To sum up: competition is good. Even competition from Google is better than nothing. But you won’t find me frothing at the mouth or fawning over the mere prospect. Google is a company that wants to compete with everyone by doing everything. This means they not only compete with Comcast for internet access, but they will (in all likelihood) compete with Comcast (or anyone else) for the same legacy content that has motivated Comcast to depriorize/throttle its content and generally be shitty at the one thing they’re supposed to be good at. It also means (because Google isn’t particularly specialized) that they’re probably going to suck at it, and/or sacrifice innovation, support and progress for its multitudinous other endeavors (witness gmail). How many products with satisfied customers have already been sacrificed at the altar of Google+? Why do we believe this will be any different?
It’s possible that Google could surprise me by being focused and efficient in providing this one service, but they’re a company that’s spent the last 5 years doing the exact opposite.
High-speed fiber internet access provided by a competitive company with no interest in selling me anything other than reliable, fast, hands-off internet access? Now we’re talking – I’d be excited about that. Oh, Google? Yawn. How long will I be using that product before they decide to abruptly EOL it? (Yes, I’m still bitter.)
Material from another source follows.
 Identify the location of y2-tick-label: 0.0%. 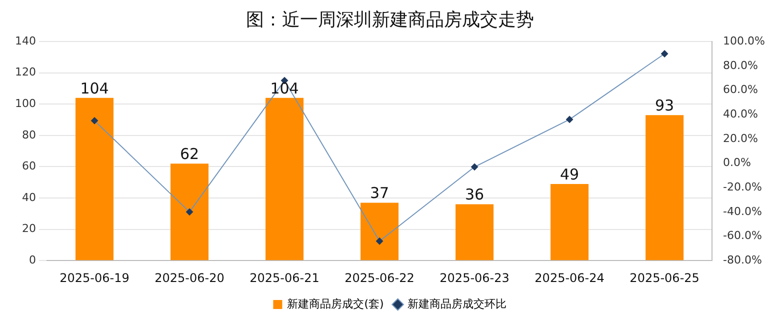
(738, 163).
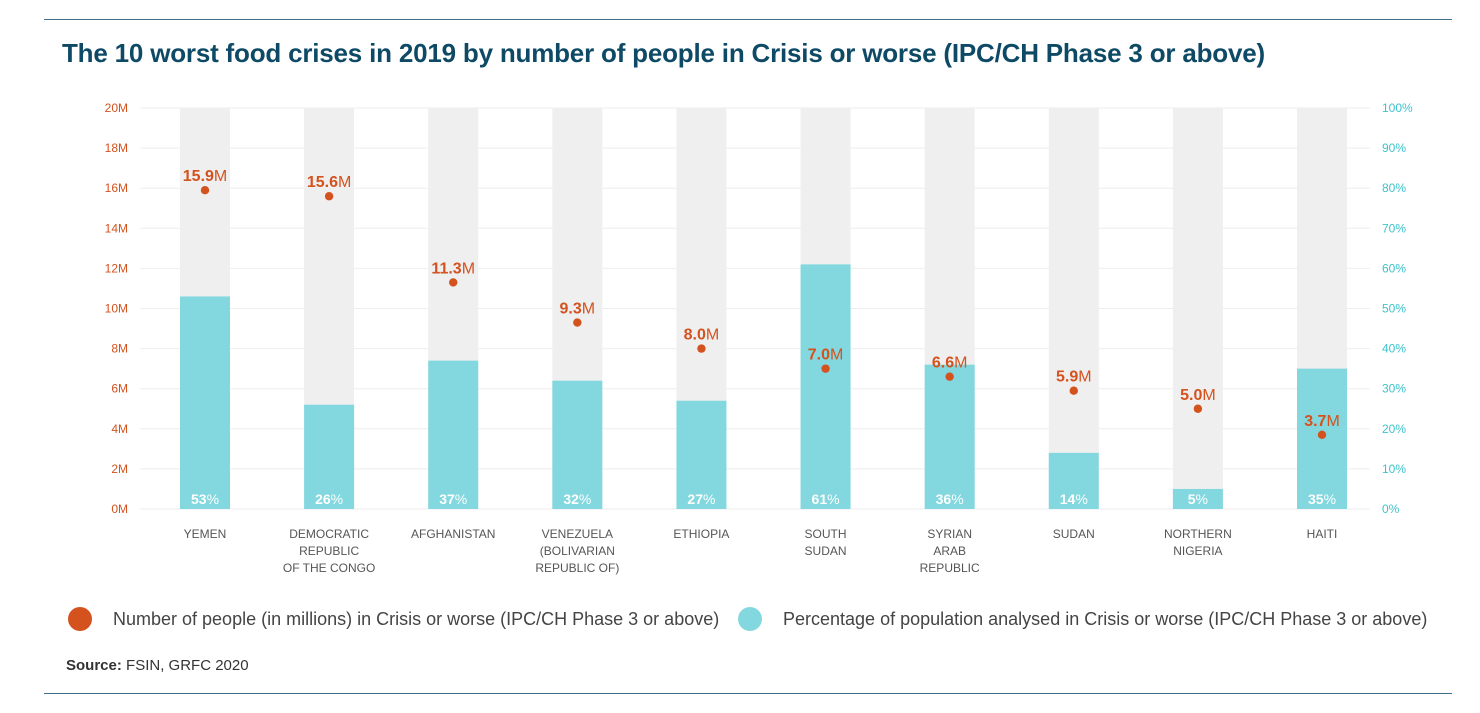 Image resolution: width=1480 pixels, height=713 pixels. I want to click on category-label: SUDAN, so click(1074, 534).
BOOM. Debbie downer out. *drops mic*
UPDATE 1: – some good comments from facebook:
Scott:
I got called a “pessimist” for even hinting at the points you bring up.
You bring up a lot of technical points (and there is _some_ counter argument to them) but the bigger reason why I was non plussed about the announcement (again, more providers in a market is a good thing) is less about technical and more about economics and consumer empowerment.
The best thing that could happen is Metro opens up it’s considerable fiber assets and leases them to service providers. Not only do the tax payers own those resources, but it keeps control and ownership here in town rather than Palo Alto. This can be done in a cost neutral model and in some examples, it even generates a profit for tax payers (shudder).
Having Google come to town is good but as you say, there’s nothing indicating the they won’t be the same oversubscribed and low bar customer service as the existing oligarchy already is. If Nashville really wanted to be respected as a “entrepreneurial tech leader” then it should be insistent on some things. Infrastructure issues you raised but also free access to the poor, ubiquitous coverage across the county (or MSA if we’re really thinking ahead), and the ability to extend the wireline into wireless services for all citizens.
Let’s have some self respect and stop slobbering all over ourselves because some popular girl looked our way.
cwage:
agreed, and well said. The technical aspects I bring up are not so much to dismiss the progress, of course – I’m not a luddite – but just to point out that this is nothing new. Google didn’t invent fiber – as you say, we’ve got shittons of it, which we paid for, sitting dark. So yeah, excuse me if I don’t fall over myself faint with praise because google throws around the words “fiber” and “gigabit”.
Knowing this and then reading the cryptic (and sinister in its ramifications, depending on your opinion of our current metro administration) language about how google is “evaluating” the cities and that they’ll “work with our city leaders” is ominous. What exactly is there to “work with” them about? (hint: incentives). Which I guess we’re supposed to be excited about and fall all over ourselves to support instead of asking ourselves “hey didn’t we, like, already pay for a bunch of fiber? why are we paying more to convince google to do the same thing?”
Google is very clever indeed, using the aura of privilege and prestige to “select” cities to deign with their service instead of just launching it. This enables them to court their suitors and cherry-pick the very best of the state-subsidized incentives.
and I have no doubt our mayor would railroad this through as quickly as he has our other bread&circuses with nary a thought to what actually makes sense. So then we have a big-ass national company with government incentives serving us internet. Great. How is this any different, exactly? Except that google is also trying to do 23948234 other things? Meet the old boss, same but infinitely more distracted as the old boss.
But hey, at least we’ll be really cool – woo woo, #itcity.
To clarify succinctly: I don’t care if Google wants to come compete. I have no problem with that. The excitement to me is ill-informed, and the minute that our political class attempts to turn that excitement into government-subsidized incentives for Google, you’ll see me raise holy hell. (Or, more realistically, post a whiny blog entry and go back to work.)